### DATA SHOWN ###
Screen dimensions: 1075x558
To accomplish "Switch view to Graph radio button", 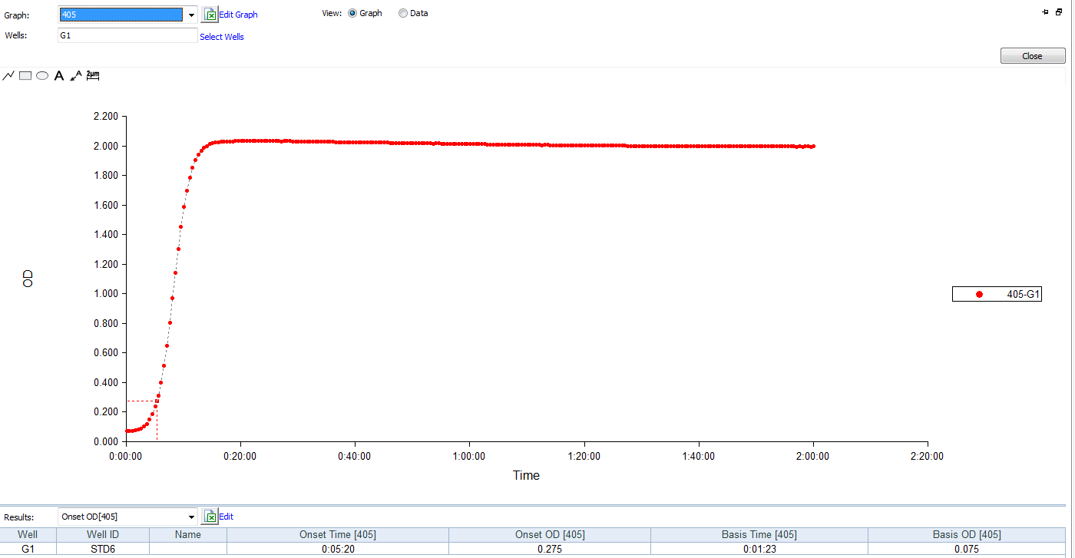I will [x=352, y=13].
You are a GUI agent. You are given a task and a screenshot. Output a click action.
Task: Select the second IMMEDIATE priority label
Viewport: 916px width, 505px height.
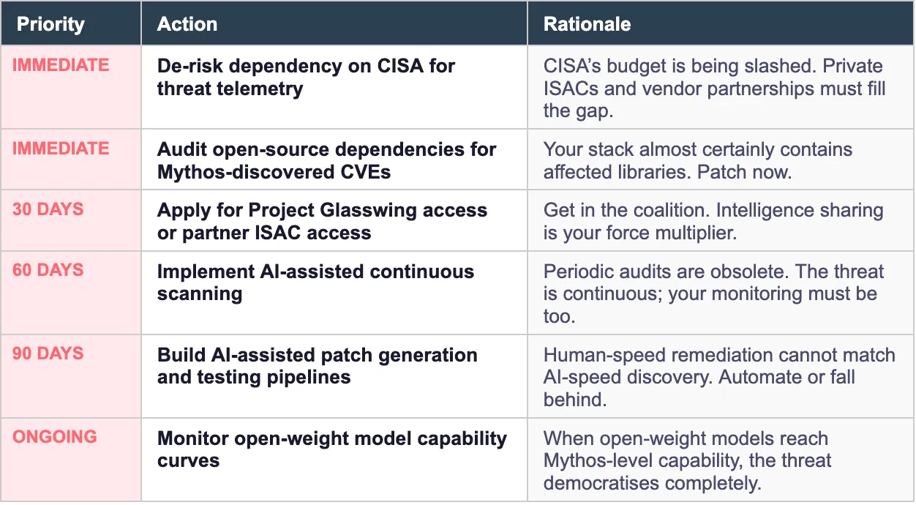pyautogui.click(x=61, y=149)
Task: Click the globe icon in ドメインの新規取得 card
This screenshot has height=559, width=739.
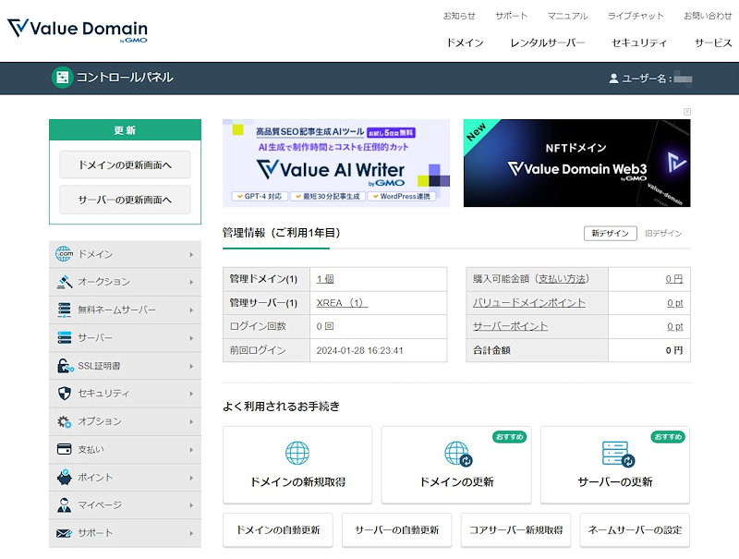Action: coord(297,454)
###
* TASK DESCRIPTION *
Rewrite the items from the line containing "Task: Click the globe icon in ドメインの新規取得 card" through the end of the items, replacing "globe" with "gear" and keeping everything else the same. Leave the pictures out of your answer.

* RESPONSE TO THE TASK *
Task: Click the gear icon in ドメインの新規取得 card
This screenshot has height=559, width=739.
Action: coord(297,454)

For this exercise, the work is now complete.